[To do]
Retype the lines starting with the one containing "What do you see at coordinates (122, 635)" and continuing to the end of the dataset entries, without changing anything.

[Dataset entries]
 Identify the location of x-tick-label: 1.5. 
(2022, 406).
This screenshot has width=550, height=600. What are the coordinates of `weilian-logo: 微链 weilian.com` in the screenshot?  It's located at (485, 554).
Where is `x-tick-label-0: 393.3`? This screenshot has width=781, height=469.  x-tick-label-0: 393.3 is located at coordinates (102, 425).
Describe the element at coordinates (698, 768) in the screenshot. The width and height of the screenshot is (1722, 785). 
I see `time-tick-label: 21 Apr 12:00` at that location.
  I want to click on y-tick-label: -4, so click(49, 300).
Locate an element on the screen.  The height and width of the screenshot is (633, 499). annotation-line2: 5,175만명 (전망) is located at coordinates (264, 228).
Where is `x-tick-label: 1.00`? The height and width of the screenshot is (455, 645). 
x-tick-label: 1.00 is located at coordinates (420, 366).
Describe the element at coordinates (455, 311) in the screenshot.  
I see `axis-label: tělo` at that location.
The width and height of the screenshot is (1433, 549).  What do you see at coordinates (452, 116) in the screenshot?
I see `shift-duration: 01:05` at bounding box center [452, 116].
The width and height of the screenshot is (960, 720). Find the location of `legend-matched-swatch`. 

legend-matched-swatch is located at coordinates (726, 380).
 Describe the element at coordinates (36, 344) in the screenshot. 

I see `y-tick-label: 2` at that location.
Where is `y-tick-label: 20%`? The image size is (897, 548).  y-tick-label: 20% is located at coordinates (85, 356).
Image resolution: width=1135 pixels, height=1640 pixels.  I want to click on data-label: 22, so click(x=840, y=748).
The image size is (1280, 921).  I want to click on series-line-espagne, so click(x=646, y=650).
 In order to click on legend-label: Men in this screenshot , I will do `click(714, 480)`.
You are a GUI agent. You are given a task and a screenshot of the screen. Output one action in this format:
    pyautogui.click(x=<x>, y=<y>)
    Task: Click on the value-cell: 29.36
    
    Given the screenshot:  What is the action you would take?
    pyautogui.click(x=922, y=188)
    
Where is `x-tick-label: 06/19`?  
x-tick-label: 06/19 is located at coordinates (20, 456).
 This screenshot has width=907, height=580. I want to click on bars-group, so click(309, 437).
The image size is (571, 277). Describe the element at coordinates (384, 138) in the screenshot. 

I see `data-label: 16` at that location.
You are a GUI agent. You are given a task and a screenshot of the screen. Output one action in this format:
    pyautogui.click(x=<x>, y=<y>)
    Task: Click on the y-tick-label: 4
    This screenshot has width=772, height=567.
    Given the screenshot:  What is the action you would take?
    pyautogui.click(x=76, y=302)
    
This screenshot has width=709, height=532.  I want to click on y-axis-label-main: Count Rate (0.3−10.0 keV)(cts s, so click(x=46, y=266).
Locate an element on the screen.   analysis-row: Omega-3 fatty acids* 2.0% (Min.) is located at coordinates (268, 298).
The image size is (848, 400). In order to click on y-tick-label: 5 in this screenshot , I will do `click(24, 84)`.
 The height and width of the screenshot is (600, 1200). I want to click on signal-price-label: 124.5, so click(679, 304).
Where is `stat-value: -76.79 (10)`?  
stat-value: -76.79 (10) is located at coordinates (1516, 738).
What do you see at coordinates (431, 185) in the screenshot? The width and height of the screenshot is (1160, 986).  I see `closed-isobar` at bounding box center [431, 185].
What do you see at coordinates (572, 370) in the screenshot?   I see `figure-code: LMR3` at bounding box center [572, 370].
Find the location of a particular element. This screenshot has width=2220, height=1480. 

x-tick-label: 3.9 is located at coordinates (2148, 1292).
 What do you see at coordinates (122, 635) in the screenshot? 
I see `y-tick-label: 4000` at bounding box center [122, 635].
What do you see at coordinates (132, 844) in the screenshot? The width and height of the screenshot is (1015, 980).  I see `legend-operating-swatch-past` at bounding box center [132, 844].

[Task result]
 What do you see at coordinates (122, 635) in the screenshot? 
I see `y-tick-label: 4000` at bounding box center [122, 635].
What do you see at coordinates (132, 844) in the screenshot? The width and height of the screenshot is (1015, 980).  I see `legend-operating-swatch-past` at bounding box center [132, 844].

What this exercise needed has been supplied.